• **Provided passage**
*-*-*
The term “compensation” for determining the pension benefit generally includes salary, overtime, commissions and cash incentive awards, but excludes any amounts related to stock options, performance cash awards, PSUs, restricted stock or restricted stock units. It also excludes deferred compensation and any extraordinary payments related to hiring or termination of employment.

Payment of Benefits. When benefits become payable upon separation from service, participants may choose between an annuity or a lump sum option. The TCCC Pension Plan provides for payment of a reduced benefit prior to normal retirement age and/or the current cash balance amount, as applicable.

Limitations on Benefits. In 2018, a participant could receive no more than $220,000 annually from the TCCC Pension Plan and no compensation in excess of $275,000 for the year could be taken into account for calculating benefits under the TCCC Pension Plan.

TCCC Supplemental Pension Plan. Supplemental pension plans make employees whole when the Tax Code limits the benefit that otherwise would accrue under the applicable pension plan. The TCCC Supplemental Pension Plan also operates to keep employees whole when they defer part of their salary or annual incentive under the Deferred Compensation Plan. Otherwise, electing to defer would reduce an employee’s pension benefits.

Vesting. Vesting and benefits under the TCCC Supplemental Pension Plan are calculated generally in the same manner as if the participant’s otherwise eligible compensation or full annual benefit were able to be paid from the TCCC Pension Plan.

Payment of Benefits. Benefits become payable upon separation from service. The form of payment is dictated by the terms of the plan and the participant’s age and years of service at the time of separation. The cash balance portion of the TCCC Supplemental Pension Plan is paid as a lump sum. The traditional pension benefit portion is paid as an annuity if the participant separates on or after the earliest retirement date (generally, age 55 with ten years of service). Otherwise, the traditional pension benefit portion is paid as a lump sum.

Mobile Plan. The Mobile Plan provides a retirement benefit to globally mobile associates. The Mobile Plan applies on the same terms to the general population of international service associates worldwide. Under the Mobile Plan, a globally mobile associate’s account is credited with a monthly percentage of pay (“pay credit”) and a defined rate of return (“interest credit”). The pay credit is generally 10% of pay, less any benefits provided by local retirement plans. Both pay credits and interest credits are immediately vested. A participant will continue to receive monthly interest credits for as long as participation in the plan continues, even if the associate is no longer on a global assignment. International service associates who participated in certain other plans were transitioned to the Mobile Plan as of December 31, 2011. Benefits accrued under such other plans were converted to an opening balance in the Mobile Plan as part of the transition.
*-*-*
• **Dataset content**
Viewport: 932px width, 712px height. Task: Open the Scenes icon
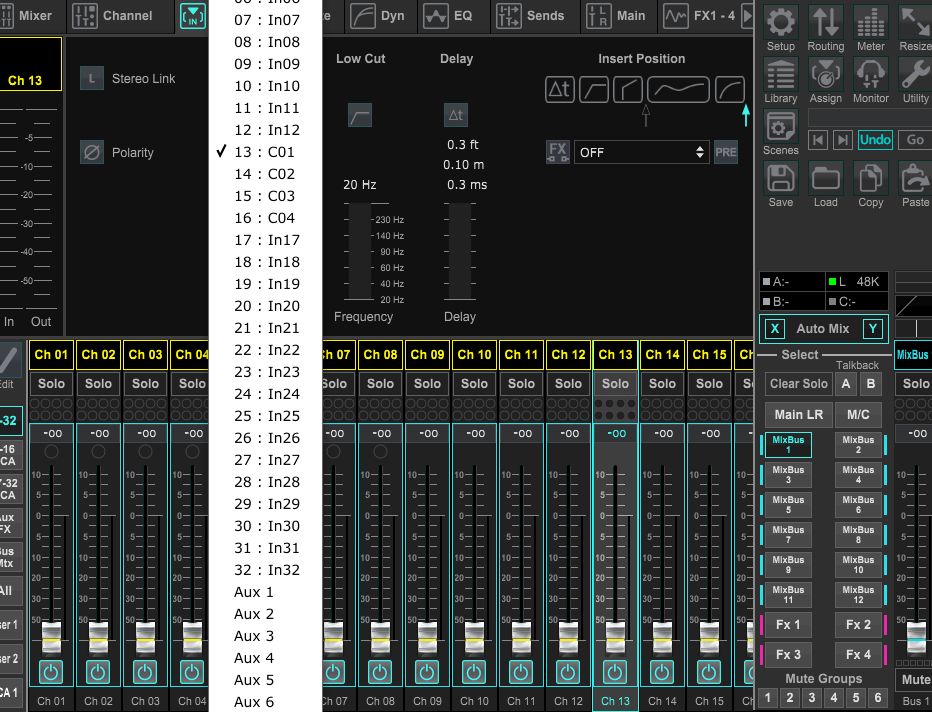point(781,127)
*-*-*
• **Task**
Please answer these from the pension plan text:
1. In 2018, what was the most a participant could receive annually from the TCCC Pension Plan?
2. How is the cash balance portion of the TCCC Supplemental Pension Plan paid?
3. What is the pay credit under the Mobile Plan generally?

• **Response**
1. $220,000.
2. As a lump sum.
3. 10% of pay, less any benefits provided by local retirement plans.